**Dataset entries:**
*****

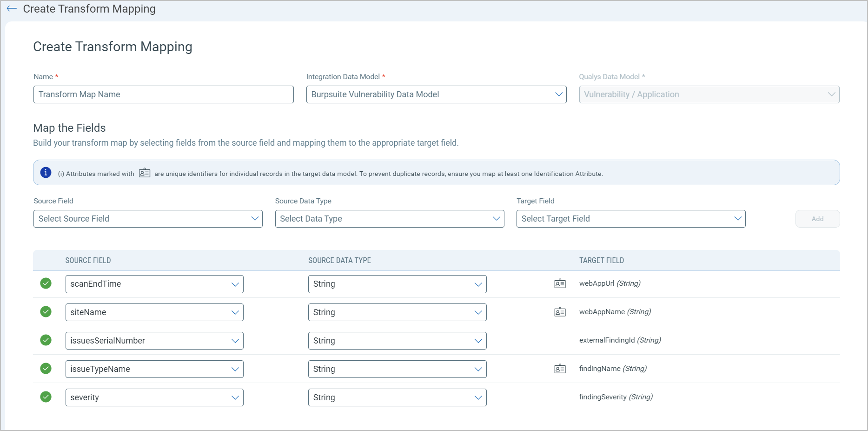Open the issueTypeName source field dropdown
The width and height of the screenshot is (868, 431).
(x=154, y=369)
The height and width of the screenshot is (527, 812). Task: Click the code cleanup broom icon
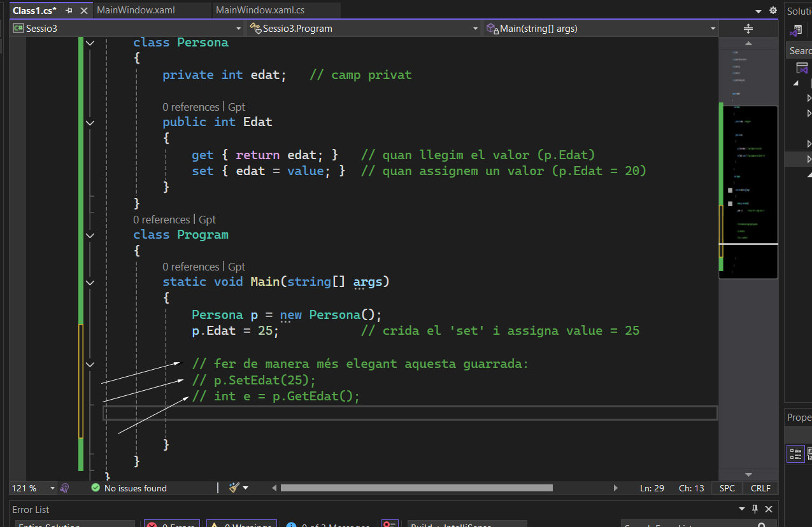[234, 488]
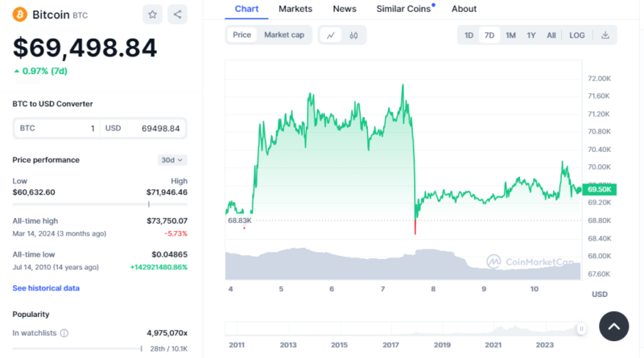Screen dimensions: 644x358
Task: Click the scroll-to-top arrow button
Action: 613,326
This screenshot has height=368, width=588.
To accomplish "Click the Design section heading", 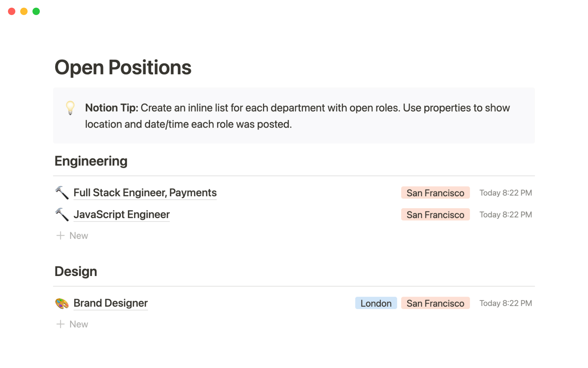I will tap(76, 271).
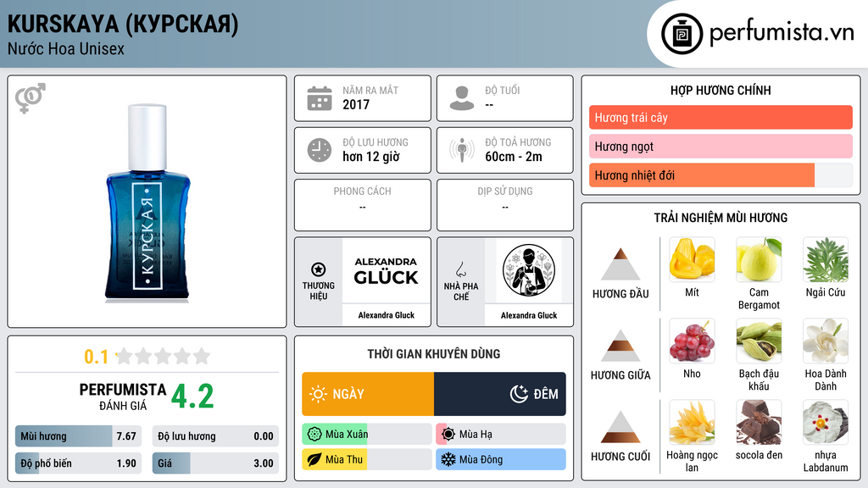Click the person icon beside Độ tuổi
868x488 pixels.
(x=462, y=98)
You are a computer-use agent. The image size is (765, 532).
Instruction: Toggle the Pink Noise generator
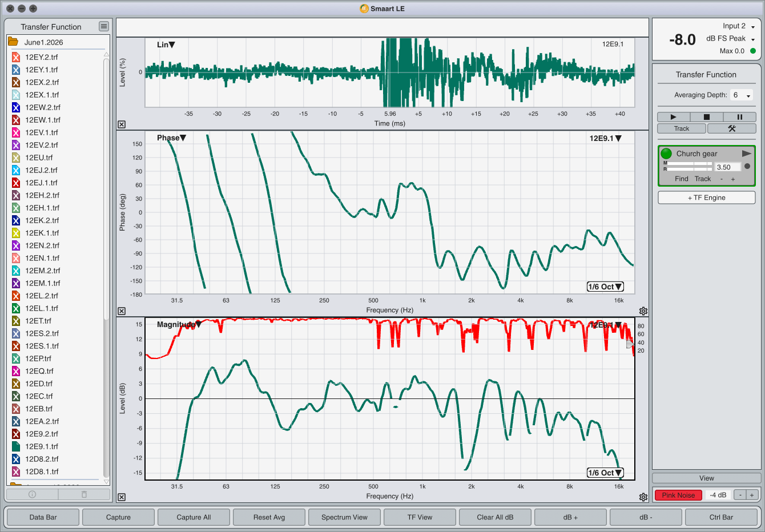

*****

Which lines run from the one containing "You are a computer-use" through the last line of the entries above? Output them exactly, both ends included, with no pictures.

You are a computer-use agent. The image size is (765, 532).
Instruction: Toggle the Pink Noise generator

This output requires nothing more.